Ilya Shapiro (of the Cato Institute) has an interesting post discussing the upcoming Supreme Court argument in United States v. Comstock. The Cato Institute has also filed a brief in support of the Respondent Comstock. You may read the brief here. From the post:
In
2006, Congress passed the Adam Walsh Child Protection and Safety Act.
One provision of the law authorizes the federal government to civilly
commit anyone in the custody of the Bureau of Prisons whom the attorney
general certifies to be “sexually dangerous.” The effect of such an
action is to continue the certified person’s confinement after the
expiration of his prison term, without proof of a new criminal
violation.
Six days before the scheduled release of Graydon Comstock — who had
been sentenced to 37 months in jail for receiving child pornography —
the attorney general certified Comstock as sexually dangerous. Three
years later, Comstock thus remains confined in a medium security
prison, as do more than 60 other similarly situated men in the Eastern
District of North Carolina alone.
Comstock and several others challenged their confinements as going
beyond Congress’s constitutional authority and won in both the district
and appellate courts. The United States successfully petitioned the
Supreme Court to review the case.
The government’s reliance on the Necessary and
Proper Clause of Article I, Section 8, is misplaced because that clause
grants no independent power but merely “carries into execution” the
powers enumerated elsewhere in that section. The commitment of
prisoners after their terms simply is not one of the enumerated powers.

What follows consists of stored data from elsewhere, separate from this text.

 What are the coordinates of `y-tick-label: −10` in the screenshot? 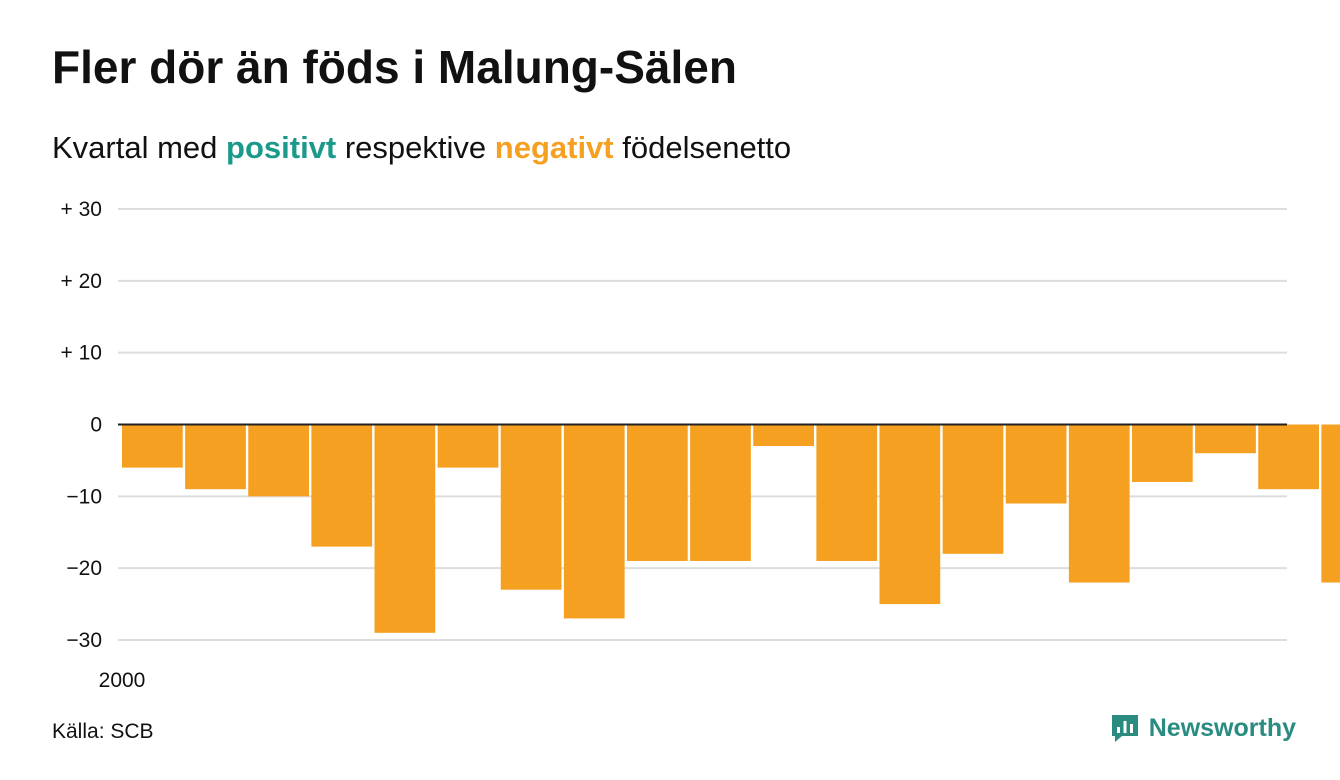 It's located at (84, 496).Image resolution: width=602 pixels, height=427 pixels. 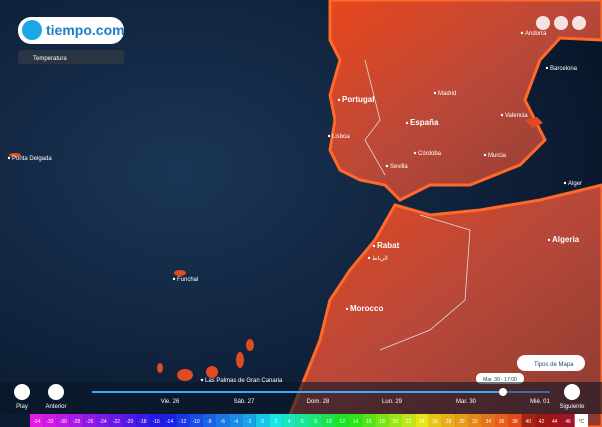 What do you see at coordinates (71, 57) in the screenshot?
I see `layer-box` at bounding box center [71, 57]. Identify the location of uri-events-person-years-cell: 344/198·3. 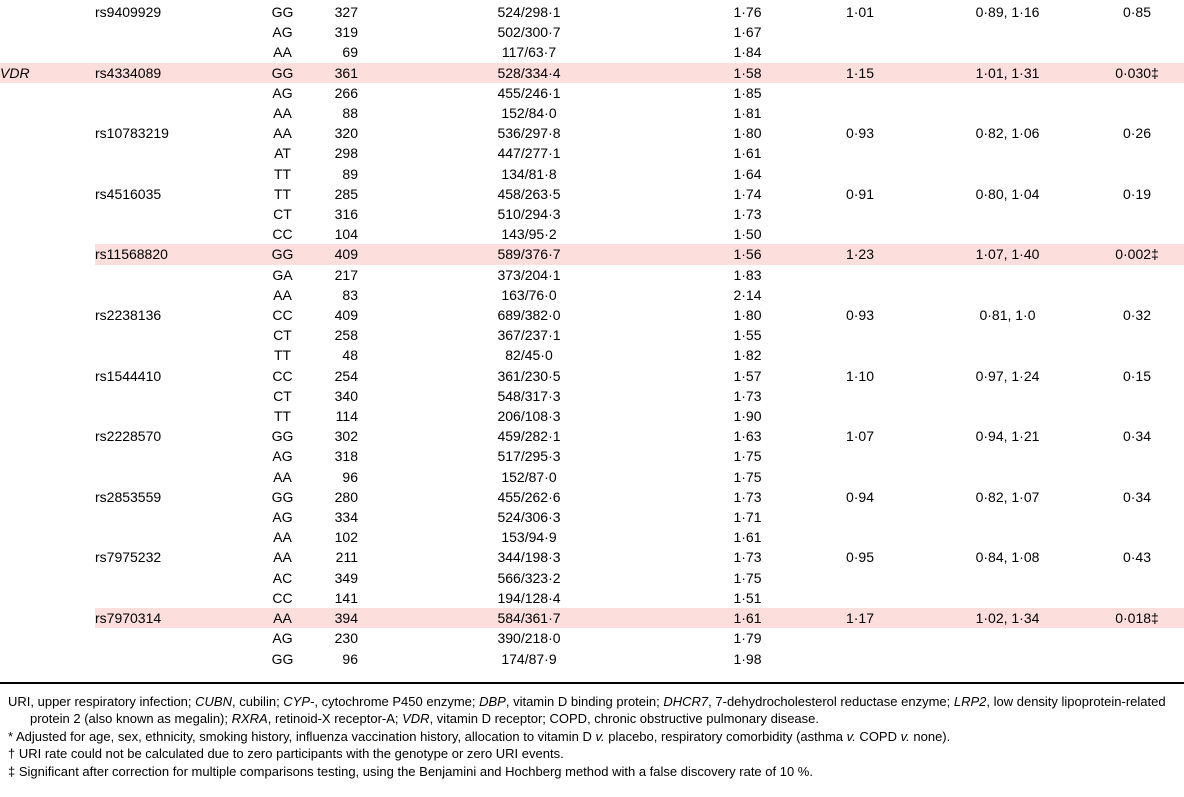
(529, 558).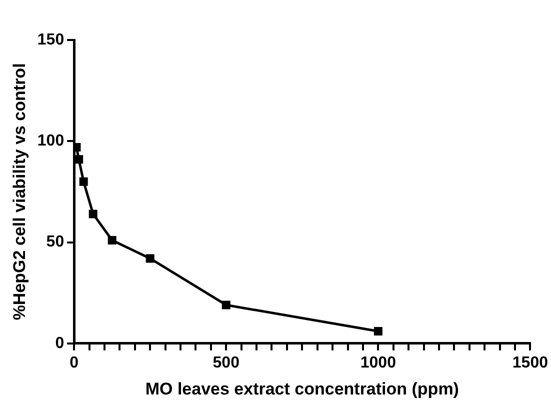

While the government justifies its actions by invoking its implied
power “to establish a federal penal system” — itself a necessary and
proper auxiliary to certain enumerated powers — civil commitment is
unrelated to creating or maintaining a penal system (let alone any
enumerated power). Nor can the law at issue fall under the Commerce
Clause, because civil commitment involves non-economic intrastate
activity.
I think the government's brief tries to take the Necessary and Proper Clause to places it should not go. However, I still think the government is going to win despite itself as the Court will choose a different rationale (with some Necessary and Proper Clause helping out) and uphold the statute. It is nice to see Cato writing a brief in the case as not many organizations are willing to write on behalf of a sex offender.